Decorridos quase cinco anos desde a entrada em vigor da Lei Geral de Proteção de Dados Pessoais (Lei nº 13.709/2018), é notório que diversos entes privados, sejam pessoas jurídicas ou profissionais autônomos, ainda não implementaram de forma adequada os instrumentos jurídicos indispensáveis ao pleno cumprimento da legislação. Tal omissão decorre, em parte, da ausência de conhecimento técnico-jurídico acerca das disposições legais e, em outros casos, da deliberada assunção de risco, ao postergar os investimentos necessários à conformidade regulatória, ignorando, com isso, as possíveis sanções administrativas e judiciais.
Uma das dez bases permissivas ao tratamento de dados pessoais é o consentimento, que se consubstancia através da formalização do competente termo de consentimento, documento em que o titular dos dados pessoais manifesta a sua autorização para que o agente de tratamento de dados pessoais faça o uso dos dados coletados para finalidades determinadas, mediante manifestação livre, informada e inequívoca.
O consentimento não pode ser tratado como a regra geral ao tratamento de dados pessoais, pois engessa a atividade empresarial, sendo utilizado como exceção, ou seja, apenas quando não houver outra alternativa dentro das outras bases legais permissivas, sendo facultado ao agente de tratamento de dados buscar uma das outras nove hipóteses permissivas ao tratamento pretendido.
A utilização de termos de consentimentos genéricos, sem a manifestação clara e inequívoca, tem sido rechaçada pelo Poder Judiciário, que vem reconhecendo o dano à esfera jurídica do titular sempre que verificada a ausência de conformidade com os preceitos legais.
Em recente decisão proferida pela 1ª Vara do Juizado Especial Cível de Planaltina/DF (Processo: 0701912-33.2025.8.07.0005), um profissional de educação física foi condenado ao pagamento de indenização por danos morais a um aluno cuja imagem foi divulgada, sem autorização, em vídeo publicado no perfil pessoal do profissional em rede social, por três segundos, tempo suficiente para configurar a violação ao direito à imagem, na visão da juíza, sendo o direito à imagem um dos direitos da personalidade consagrados no artigo 5º da Constituição Federal.

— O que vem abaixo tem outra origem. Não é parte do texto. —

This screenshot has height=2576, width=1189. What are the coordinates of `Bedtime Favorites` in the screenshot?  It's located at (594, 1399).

Situações análogas têm ocorrido em diferentes contextos fáticos, como nas relações laborais, comerciais e de consumo, evidenciando que a inobservância das normas de proteção de dados pessoais pode ensejar responsabilização civil. A falta de conhecimento ao cumprimento das disposições legais não permite que o agente se exima de realizar atividades aderentes ao que o ordenamento jurídico pátrio determina, através da formalização dos instrumentos necessários e esteja em compliance.

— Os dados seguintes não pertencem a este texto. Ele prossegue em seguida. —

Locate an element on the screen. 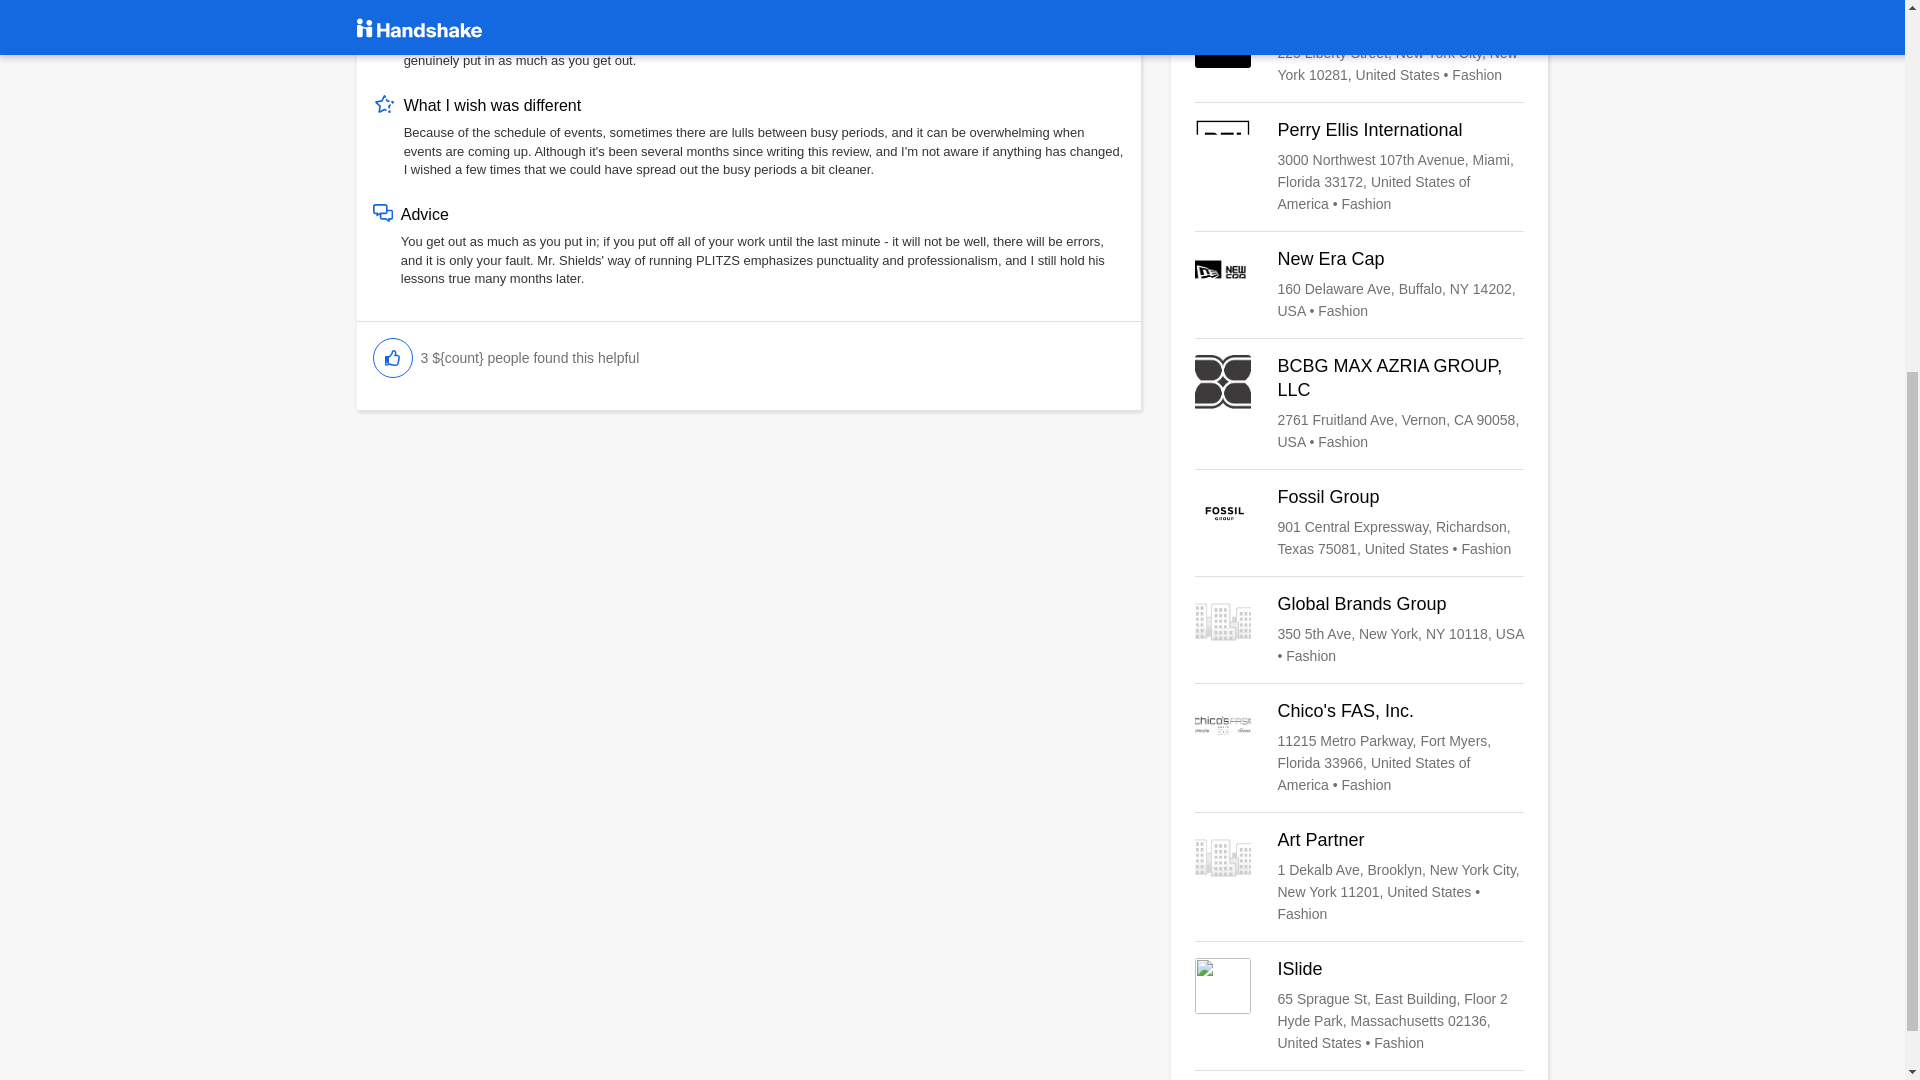 The height and width of the screenshot is (1080, 1920). ISlide is located at coordinates (1359, 1006).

Um exemplo do não cumprimento da legislação de privacidade e proteção de dados pessoais por um empregador, consistiu na decisão em julgamento realizado pela 2ª Turma do Tribunal Regional do Trabalho (TRT) da 4ª Região, autos do processo nº 0020916-46.2019.5.04.0004, em que a empresa foi condenada ao pagamento de indenização por danos morais a ex-colaborador por exposição de sua imagem em campanha publicitária após extinto o seu contrato de trabalho.
Em primeira instância, a sentença já tinha sido favorável ao ex-colaborador sob fundamento de que a autorização para o uso de sua imagem foi assinada no ato da admissão, sem a definição uma finalidade específica, o que obsta a sua validade.

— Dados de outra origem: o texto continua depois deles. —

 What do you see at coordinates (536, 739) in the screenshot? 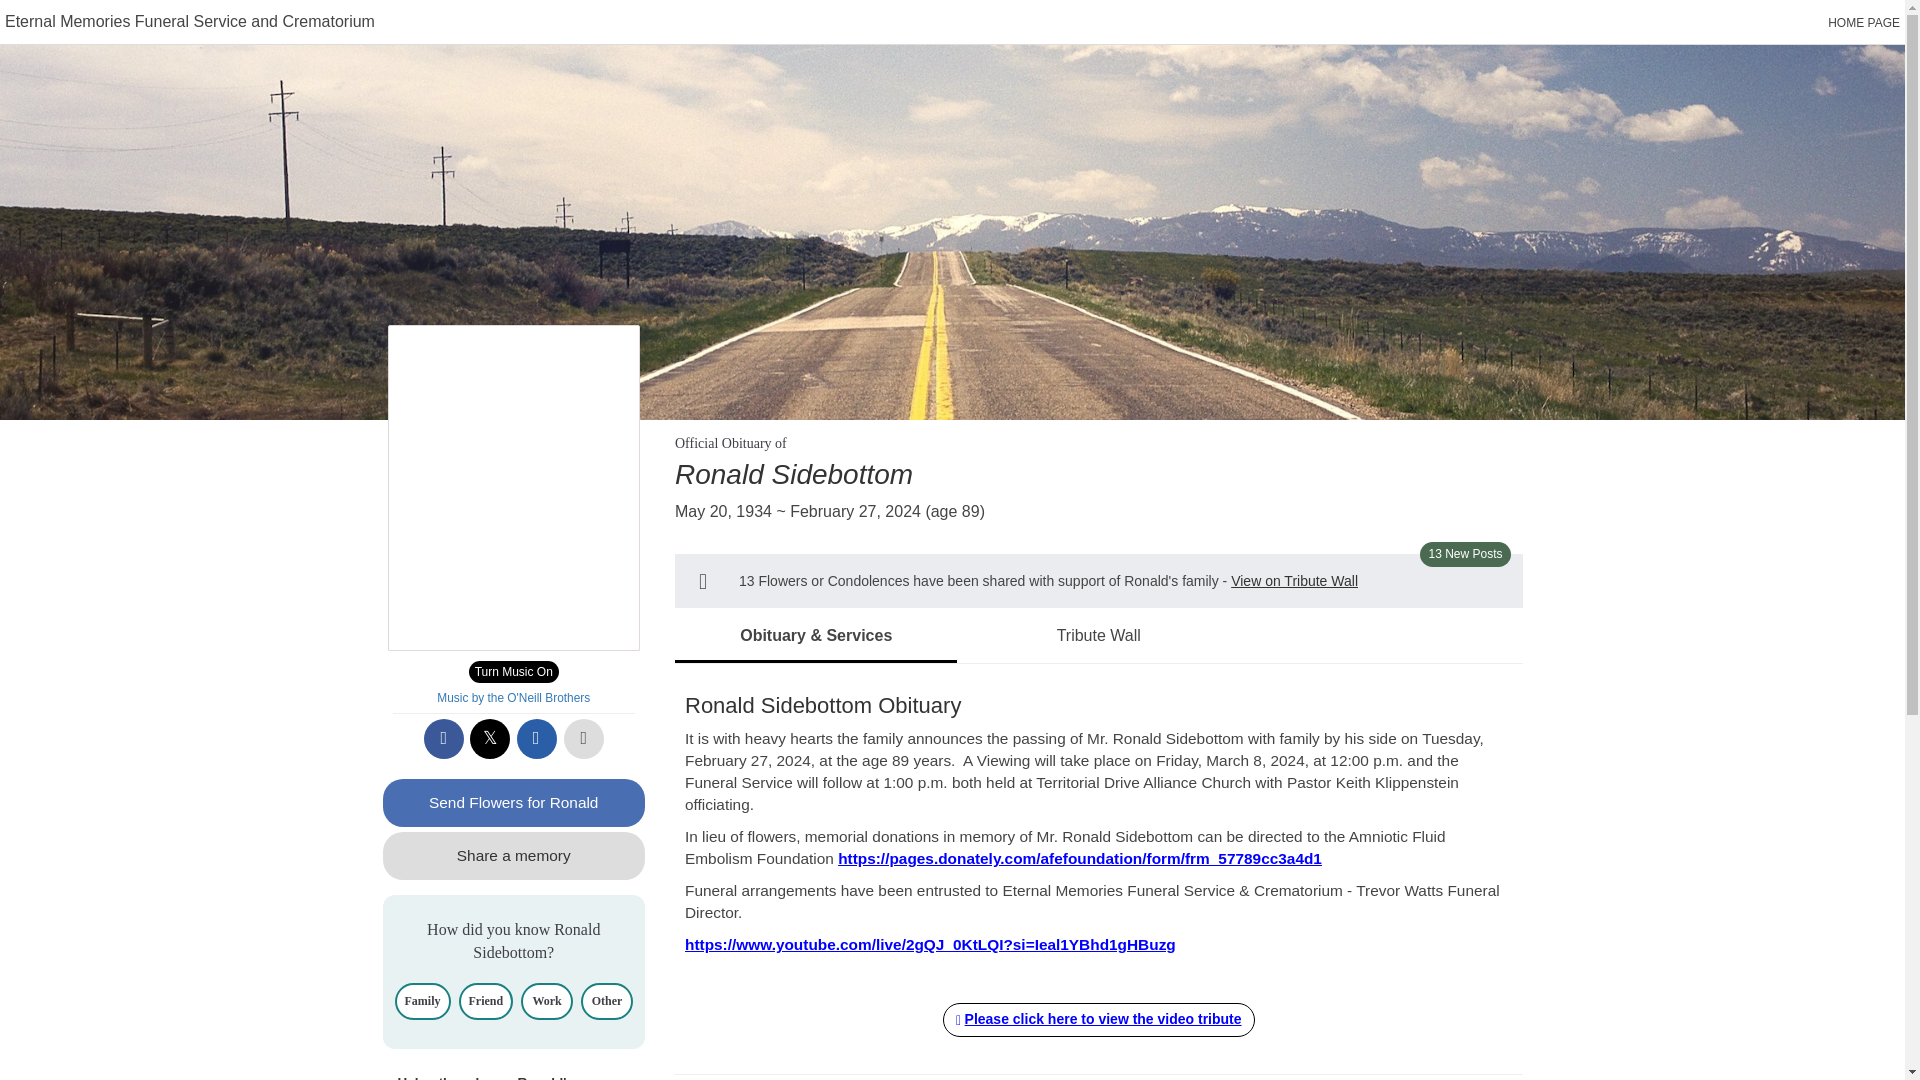
I see `Share via email` at bounding box center [536, 739].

Por sua vez, os Desembargadores entenderam que, não obstante a ausência da descrição da finalidade para o uso de sua imagem, o documento poderia ser considerado válido se não fosse a ausência específica sobre o prazo de vigência, não podendo ser interpretada como definitiva, vitalícia e geral, o que na visão dos julgadores, colide com a própria natureza personalíssima do direito.
Diante desse cenário, é imperativo que os controladores e operadores de dados pessoais promovam o mapeamento detalhado das operações de tratamento, assegurando o correto enquadramento nas bases legais previstas na LGPD. Ademais, é recomendável a formalização dos instrumentos jurídicos pertinentes, alinhados com as melhores práticas de governança em privacidade e com a jurisprudência consolidada dos tribunais superiores, a fim de mitigar riscos legais e garantir o pleno respeito aos direitos dos titulares de dados.